You own a small business, and you find yourself stressing about, among other things, staffing, payroll, supply chains, the economy and the latest strain of COVID-19. Sure, you’re overwhelmed, and you see the stress as debilitating.
You’re probably doing it wrong, says Samantha Paustian-Underdahl.
Paustian-Underdahl, an associate professor in the Department of Management at Florida State University’s College of Business, has published a new study with colleagues at FSU, Kennesaw State University and The University of Texas at El Paso that explored the effects of stress-related mindset and coping behaviors on health, engagement and personal growth among small business owners.
It’s all about mindset, she says.
In the study, published in the Journal of Organizational Behavior, business owners experienced personal growth and engagement in their businesses when they increasingly saw stress as enhancing instead of debilitating. The study also indicated that business owners experienced stronger benefits of this stress-is-enhancing mindset when they believed their business might have been at risk and needed to close.
Driving home previous research cited in the study, Paustian-Underdahl and her colleagues challenged a one-sided bad rap that stress has gotten in the media and society.
Though they didn’t seek to debunk literature that demonstrates debilitating effects of stress, the researchers wrote, “our findings suggest that a stress-is-enhancing mindset can be a critical tool for business owners to deal with stressful business challenges, such as those created by the COVID-19 pandemic.”

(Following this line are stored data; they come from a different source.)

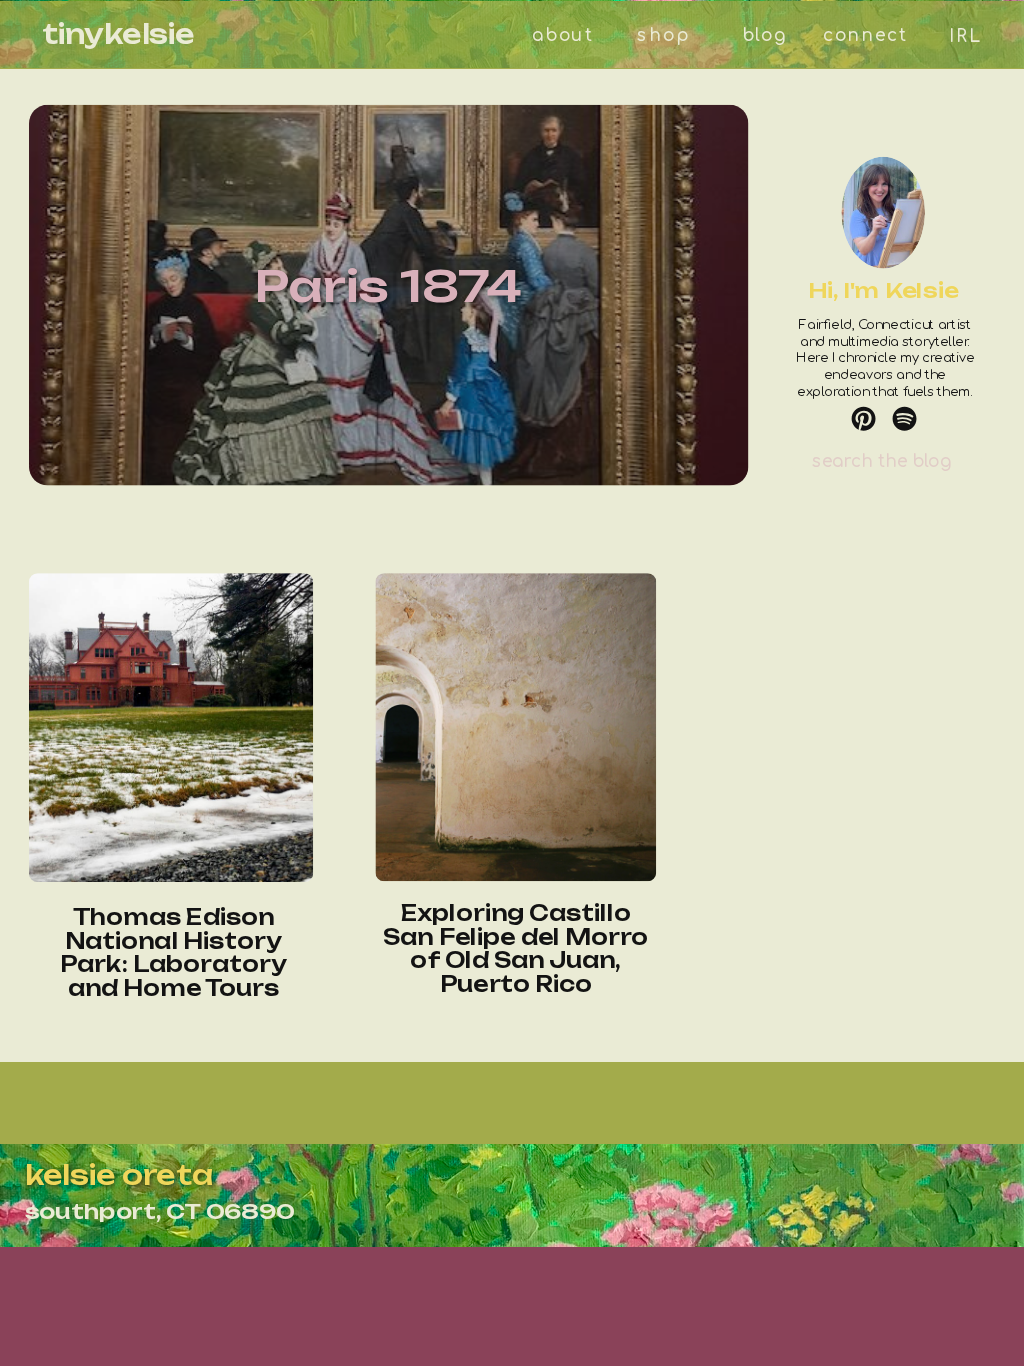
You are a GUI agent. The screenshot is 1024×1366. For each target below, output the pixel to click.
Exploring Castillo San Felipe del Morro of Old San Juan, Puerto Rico (515, 948)
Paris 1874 (388, 285)
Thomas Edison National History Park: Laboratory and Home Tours (173, 952)
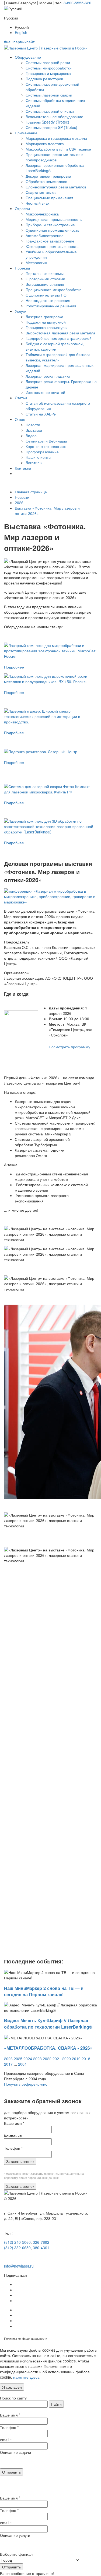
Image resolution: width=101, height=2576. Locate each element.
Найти (56, 2404)
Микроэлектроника (42, 214)
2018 (86, 2058)
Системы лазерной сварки (49, 95)
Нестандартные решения (48, 300)
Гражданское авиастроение (50, 241)
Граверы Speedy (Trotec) (47, 122)
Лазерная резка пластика (48, 376)
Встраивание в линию (45, 284)
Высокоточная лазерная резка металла (60, 332)
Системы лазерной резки (48, 62)
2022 (47, 2058)
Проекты (22, 268)
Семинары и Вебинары (46, 441)
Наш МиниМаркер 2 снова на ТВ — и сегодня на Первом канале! (43, 1991)
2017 (8, 2064)
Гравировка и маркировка (48, 73)
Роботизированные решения (51, 305)
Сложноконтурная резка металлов (56, 187)
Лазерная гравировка (44, 316)
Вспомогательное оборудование (54, 116)
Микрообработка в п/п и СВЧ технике (58, 149)
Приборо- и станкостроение (50, 224)
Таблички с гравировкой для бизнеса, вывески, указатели (59, 357)
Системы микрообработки (49, 68)
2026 (19, 502)
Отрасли (22, 208)
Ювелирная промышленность (52, 246)
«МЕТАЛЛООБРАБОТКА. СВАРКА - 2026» (48, 2048)
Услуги (20, 311)
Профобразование (42, 451)
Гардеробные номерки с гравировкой (59, 338)
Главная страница (31, 491)
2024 (27, 2058)
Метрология (36, 262)
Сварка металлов (41, 192)
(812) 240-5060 (17, 2242)
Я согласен (12, 2387)
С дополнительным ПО (46, 295)
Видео (31, 435)
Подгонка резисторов (44, 78)
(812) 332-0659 (17, 2247)
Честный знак (37, 203)
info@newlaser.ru (19, 2266)
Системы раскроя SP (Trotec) (51, 127)
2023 (37, 2058)
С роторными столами (45, 278)
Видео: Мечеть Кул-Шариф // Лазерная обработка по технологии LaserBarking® (48, 2023)
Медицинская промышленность (54, 219)
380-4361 (41, 2247)
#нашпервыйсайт (19, 41)
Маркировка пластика (45, 143)
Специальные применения (49, 197)
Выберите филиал (16, 2554)
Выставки (34, 430)
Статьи (21, 397)
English (21, 32)
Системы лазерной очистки (50, 111)
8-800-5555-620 (77, 2)
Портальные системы (45, 273)
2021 (57, 2058)
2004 (22, 2064)
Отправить (11, 2472)
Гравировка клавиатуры (46, 327)
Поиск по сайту (13, 2398)
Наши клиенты (38, 457)
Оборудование (28, 57)
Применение (26, 132)
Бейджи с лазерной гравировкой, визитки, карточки (55, 346)
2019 (76, 2058)
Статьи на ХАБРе (41, 414)
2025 (18, 2058)
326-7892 (41, 2242)
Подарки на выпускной (46, 322)
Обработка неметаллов (46, 181)
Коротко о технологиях (46, 446)
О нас (20, 419)
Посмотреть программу (69, 1046)
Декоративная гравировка (48, 176)
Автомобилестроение (45, 235)
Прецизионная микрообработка (54, 289)
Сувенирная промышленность (52, 230)
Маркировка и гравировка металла (56, 138)
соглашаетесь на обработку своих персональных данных (44, 2176)
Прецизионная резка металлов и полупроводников (54, 157)
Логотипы (34, 462)
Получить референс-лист (26, 2084)
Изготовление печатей (45, 392)
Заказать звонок (20, 2161)
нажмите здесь (26, 2377)
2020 (66, 2058)
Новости (33, 424)
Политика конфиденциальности (25, 2338)
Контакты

Paustian-Underdahl served as lead author of the study, which included co-authors Randy Blass, a senior lecturer in FSU’s management department; Kennesaw State University’s Joshua C. Palmer, who received his doctorate at FSU in 2021; and Cynthia Saldanha Halliday of The University of Texas at El Paso.
“We were really pleased to find something that was theoretically relevant and also practically relevant for small business owners during COVID,” Paustian-Underdahl said. “And for anyone who’s stressed out, if they can reframe their mindset to think about stress as potentially helpful, then they’re more likely to respond to stress in ways that are actually very helpful.”
Paustian-Underdahl said the idea for the study emerged in 2020 when she and Blass found themselves discussing the stress on small-business owners from the pandemic. They found a study at Stanford University’s Social Psychological Answers to Real-World Questions, or SPARQ, in which researchers randomly asked participants to watch videos that portrayed stress as enhancing or to watch videos that portrayed stress as debilitating. A control group watched no videos.
The Stanford researchers discovered that people who had watched the stress-is-enhancing videos saw stress as having more positive effects and that people who had watched the stress-is-debilitating videos saw stress as having more harmful effects. The study also found that people with a stress-is-enhancing mindset responded better to stress and had more adaptive physiological responses.
Inspired by that study, Paustian-Underdahl and fellow researchers recruited small business owners and directors of nonprofit organizations throughout the U.S. to participate in what the researchers hailed as the first study “to examine the theoretical mechanisms for when and why stress mindsets change individuals’ personal growth, engagement, and health — via coping behaviors.”
Researchers randomly asked half the participants to watch three short videos on the Stanford site that showed them research and anecdotal evidence that stress can be beneficial for one’s health and performance. The other half of participants, the control group, watched no videos.
One video tells viewers that anxiety can help with cognitive performance. Another video trumpets stress for the hormones it produces — rebuilding cells, synthesizing proteins, enhancing immunity and “leaving the body stronger and even healthier than it was before.” The third stress-is-enhancing video says that stress releases cortisol into your brain and “kicks your mind into high gear, heightening your attention.”
Paustian-Underdahl and her team measured the coping behaviors of those who watched the videos and found that the participants increased their stress-is-enhancing mindset and were more likely to engage in approach coping and less likely to engage in avoidance coping, compared with those in the control group.
Approach coping involves planning ahead, seeking information and social support and attempting to solve the problems that the stressor created, the paper says. Avoidance coping ignores the stressor.
“Avoidance can be really harmful, because you’re just kind of ignoring the stress as opposed to trying to deal with it,” Paustian-Underdahl said. “These small business owners who engaged in more effective coping were more engaged with their small businesses, had lower burnout and had better personal growth because of the experience they were going through.”
She emphasized that the videos remain available on the Stanford website and that she and colleagues encourage “small business owners, entrepreneurs and anyone else experiencing stressful situations to watch these videos.”